The story had been written by the film’s director, Samar Khan, a Muslim himself, who for reasons of indiscipline had been asked to leave the National Defence Academy (NDA) five days before he would have completed its three-year course. By his own admission his lifestyle and the one imposed by the NDA were mutually abrasive. What is most significant are the years Samar spent there – 1991 to 1994. Years that ‘bookend’ Ayodhya 1992, the anti-Muslim riots in Bombay and the subsequent bomb blasts by Muslim members of the underworld.

For a man who was 120 hours away from becoming a gentleman cadet at the Indian Military Academy (IMA), Samar holds no bitterness against the institution. On the contrary, he loves the army, its regimen, its code, its very raison d’être. But he believes civilian India with its growing prejudices silently infiltrates the best of institutions in the only way infiltration can – through a few individuals. Here he is emphatic the infiltration was neither devised nor was it excessively malevolent. "Post-Babri Masjid it was terribly difficult being a Muslim. These individuals expected you to hate Hindus or at the very least were fairly convinced you harboured feelings of resentment against them. Did they hate Muslims in turn? I don’t think so. Were they now a little guarded around their Muslim colleagues at the NDA? Possibly. Were they simply more aware of a classmate’s ‘Muslimhood’? Definitely."

Shaurya is about a Muslim army captain brought to trial for shooting his superior, Major Rathore, at point-blank range while on a night raid in Kashmir. An army lawyer defends this seemingly hopeless case only to find that the major was one of his commanding officer, Brigadier Pratap’s band of communal-minded protégés out to purge the country of all Muslims. The trial is successfully fought and the captain acquitted with honour.

Discussions on the film with a few senior members of the army at different points of time have elicited a fairly unanimous response. One, there is no way religious prejudice in an officer would go unnoticed till he achieved brigadier status. In all cases a communal mind-set is spotted and corrected at a more junior level. Two, there are definitely communal elements in the army but it is always the individual and never the institution. It is correlated to the rise of communalism in civilian India. Three, and most interestingly, the wives of the four officers of colonel rank who I was speaking to on one occasion unanimously agreed that the anti-Muslim sentiment in the army was far higher than their husbands claimed.
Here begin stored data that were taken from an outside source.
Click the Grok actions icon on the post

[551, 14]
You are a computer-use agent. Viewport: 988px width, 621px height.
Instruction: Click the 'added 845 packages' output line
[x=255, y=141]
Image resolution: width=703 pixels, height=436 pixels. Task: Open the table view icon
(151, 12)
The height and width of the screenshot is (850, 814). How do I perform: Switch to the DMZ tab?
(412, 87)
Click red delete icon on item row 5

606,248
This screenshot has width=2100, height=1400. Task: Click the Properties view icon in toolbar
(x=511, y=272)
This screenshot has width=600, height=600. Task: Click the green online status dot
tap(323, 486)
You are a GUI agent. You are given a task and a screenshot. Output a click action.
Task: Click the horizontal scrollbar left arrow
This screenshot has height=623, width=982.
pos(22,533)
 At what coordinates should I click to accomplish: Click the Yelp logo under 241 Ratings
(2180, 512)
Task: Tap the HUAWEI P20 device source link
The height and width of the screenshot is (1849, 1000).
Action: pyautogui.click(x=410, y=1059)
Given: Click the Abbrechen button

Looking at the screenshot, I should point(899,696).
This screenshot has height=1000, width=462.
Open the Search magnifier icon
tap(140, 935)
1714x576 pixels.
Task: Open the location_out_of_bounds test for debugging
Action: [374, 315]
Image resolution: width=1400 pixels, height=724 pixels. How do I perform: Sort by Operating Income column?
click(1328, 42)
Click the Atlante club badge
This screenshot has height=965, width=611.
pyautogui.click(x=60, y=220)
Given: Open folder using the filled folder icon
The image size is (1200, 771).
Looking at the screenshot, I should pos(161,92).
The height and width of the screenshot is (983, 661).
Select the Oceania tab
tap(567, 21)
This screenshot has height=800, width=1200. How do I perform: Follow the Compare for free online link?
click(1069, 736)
It is a matter of sadness to me that in the movie the argument for hatred seems as – if not more – attractive than the argument for peace and non-discrimination. (This is an entirely personal opinion, I might add.) I wonder if in making for an engrossing, entertaining climax Samar has not short-changed his emotional reason for writing this story. Did he too unwittingly succumb to the belief that hatred and violence are more riveting in cinema than peace and love?

While all conclusions based on this random, minuscule sampling must be severely discounted, the unanimity on all three points is certainly interesting. On another occasion I raised the issue of being a Muslim jawan or junior officer in Kashmir with a major-general who had served in the region. He was absolutely sure a discriminatory attitude existed. Not sharing his cynicism, a host of his juniors strenuously countered his argument. Both sides sounded pretty convincing.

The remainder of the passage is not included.